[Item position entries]
********************

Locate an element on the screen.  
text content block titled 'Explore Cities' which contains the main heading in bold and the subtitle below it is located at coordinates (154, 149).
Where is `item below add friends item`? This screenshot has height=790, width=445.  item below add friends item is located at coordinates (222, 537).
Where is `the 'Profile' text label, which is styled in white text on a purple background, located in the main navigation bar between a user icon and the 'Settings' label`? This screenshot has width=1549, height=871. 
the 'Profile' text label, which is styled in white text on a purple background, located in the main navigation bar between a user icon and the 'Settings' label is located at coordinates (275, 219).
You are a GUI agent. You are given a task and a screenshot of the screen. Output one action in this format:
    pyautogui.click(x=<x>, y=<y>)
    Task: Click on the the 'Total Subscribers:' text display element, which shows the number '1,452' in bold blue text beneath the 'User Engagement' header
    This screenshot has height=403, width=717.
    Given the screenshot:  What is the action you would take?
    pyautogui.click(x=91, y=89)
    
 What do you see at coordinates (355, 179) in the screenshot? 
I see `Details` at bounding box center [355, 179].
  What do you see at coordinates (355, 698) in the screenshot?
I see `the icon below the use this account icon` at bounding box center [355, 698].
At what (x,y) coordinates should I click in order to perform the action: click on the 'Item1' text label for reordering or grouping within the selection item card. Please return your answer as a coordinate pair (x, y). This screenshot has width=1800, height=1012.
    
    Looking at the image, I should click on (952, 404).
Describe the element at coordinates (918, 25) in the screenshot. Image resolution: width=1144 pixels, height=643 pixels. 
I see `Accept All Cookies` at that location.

********************

** What you will do **
Can you print every one of the item position entries above, line for line and unchanged?

** Exercise response **
Locate an element on the screen.  
text content block titled 'Explore Cities' which contains the main heading in bold and the subtitle below it is located at coordinates (154, 149).
Where is `item below add friends item`? This screenshot has height=790, width=445.  item below add friends item is located at coordinates (222, 537).
Where is `the 'Profile' text label, which is styled in white text on a purple background, located in the main navigation bar between a user icon and the 'Settings' label`? This screenshot has width=1549, height=871. 
the 'Profile' text label, which is styled in white text on a purple background, located in the main navigation bar between a user icon and the 'Settings' label is located at coordinates (275, 219).
You are a GUI agent. You are given a task and a screenshot of the screen. Output one action in this format:
    pyautogui.click(x=<x>, y=<y>)
    Task: Click on the the 'Total Subscribers:' text display element, which shows the number '1,452' in bold blue text beneath the 'User Engagement' header
    This screenshot has height=403, width=717.
    Given the screenshot:  What is the action you would take?
    pyautogui.click(x=91, y=89)
    
 What do you see at coordinates (355, 179) in the screenshot? 
I see `Details` at bounding box center [355, 179].
  What do you see at coordinates (355, 698) in the screenshot?
I see `the icon below the use this account icon` at bounding box center [355, 698].
At what (x,y) coordinates should I click in order to perform the action: click on the 'Item1' text label for reordering or grouping within the selection item card. Please return your answer as a coordinate pair (x, y). This screenshot has width=1800, height=1012.
    
    Looking at the image, I should click on (952, 404).
Describe the element at coordinates (918, 25) in the screenshot. Image resolution: width=1144 pixels, height=643 pixels. 
I see `Accept All Cookies` at that location.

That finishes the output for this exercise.